§ **WRITTEN TASKS**
**a)** In the article on Australia's winter weather, translate this sentence into Spanish: "Rain, rain, and more rain has been the consistent pattern for most parts of the country so far this Australian winter."
**b)** Write the next part of the article on Australia's winter weather, picking up after its final line.

──────── SELECTED TEXT

Rain, rain, and more rain has been the consistent pattern for most parts of the country so far this Australian winter. And, aside from some unseasonal and record-breaking warm weather in Queensland last week, we can add widespread and persistent cold weather across most of the country, including some near-record low daily maximum temperatures.
Most of the weather we have experienced in Australia so far this winter has been so wet and cold, it has actually defied the winter weather outlook issued by the Bureau of Meteorology. Their official outlook for winter predicted below-average rainfall and above-average temperatures for almost the entire country, as depicted in the image below:
WHAT ON EARTH IS HAPPENING TO THE AUSTRALIAN WINTER WEATHER?
The Australian winter weather before this week has been a departure from ‘normal winter conditions’ for many locations in Australia, with extensive, unseasonable rainfall and persistent miserable cold weather.
But this week, at the time of writing this article, we returned to a more standard weather pattern, including some classic features of winter in Australia including:
- A belt of high pressure stretching across central Australia led to clear skies, sunny days, cold nights and little rainfall
- Strong winds impacting the far south
- Regular frontal systems grazing the southern states
The result of this more normal synoptic setup means that most of the country will have drier weather, while the southern states will get a few showers due to the passing fronts. The image below clearly shows the cloud bands associated with a typical winter frontal zone:
So, as we enter the middle parts of the winter season and start to see a return to a more normal winter weather pattern, it’s a good time to look back at what we have experienced in Australia so far this season and try to make sense of it.
In this article, we aim to compare the wet and cold winter we have experienced to the official Winter Weather Outlook issued by the Bureau of Meteorology. We will try to make sense of the apparent differences; and explain why the wet and cold Australian winter ‘seems’ to be in direct contrast to the media and online hype and what we would normally expect from an El Niño event.
To achieve this, we will need to explore a few important topics, including:
- The persistent wet and cold winter weather across Australia so far and its main influencing factors
- How the winter weather so far compares to normal winter weather
- How the first half of winter compares to the winter weather outlook issued by the Bureau of Meteorology
- How the recent confirmation of El Niño by US authorities and the announcement of an El Niño Alert by Australian authorities can impact our expectations of weather, even in the depths of winter
- Why we haven’t seen the warmer and drier weather usually associated with El Niño yet
WHAT ARE THE MAIN FACTORS INFLUENCING THE PERSISTENT WET AND COLD WEATHER SO FAR THIS AUSTRALIAN WINTER?

────────────────
──────── DATASET EXTRACT

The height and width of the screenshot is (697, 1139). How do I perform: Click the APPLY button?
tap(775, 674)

────────────────
──────── DATASET EXTRACT

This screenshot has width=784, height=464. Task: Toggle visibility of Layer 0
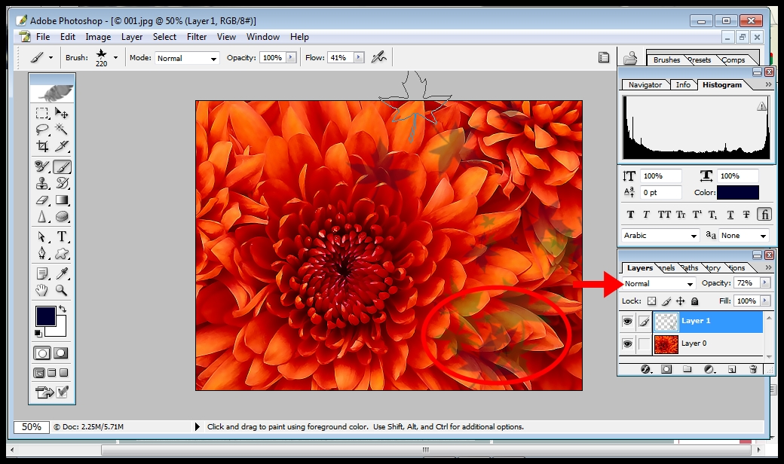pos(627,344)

────────────────

§ **RESULTS OF THE TASKS**
**a)** Lluvia, lluvia y más lluvia ha sido la tónica constante en la mayor parte del país en lo que va de este invierno australiano.

**b)**
Several factors and climate drivers affect the weather in Australia on a day-to-day basis, with a number of these working together to create the very conditions we have seen so far this Australian winter. Let’s take a brief look at these below:
Southern Annular Mode
The Southern Annular Mode (SAM) is a Climate Driver that affects temperature and rainfall primarily across southern Australia. It refers to the north and south movement of the polar westerly belt where active low-pressure systems containing rain-bearing fronts can expand north to increase rainfall (negative phase) across southern Australia.
Similarly, the active westerly belt can shrink and contract closer to the poles, which causes less rain-bearing fronts and low-pressure systems to affect the southern coastline of Australia (positive phase). A neutral phase refers to conditions with a good balance of rain-bearing fronts but also more settled conditions with no lean towards wetter or drier conditions.
So far in winter 2023, we have seen a mix of neutral to negative conditions with only a brief spike to positive levels in the index. The current SAM forecast index is currently negative and is expected to remain negative for a week before returning to neutral values for at least the next two weeks.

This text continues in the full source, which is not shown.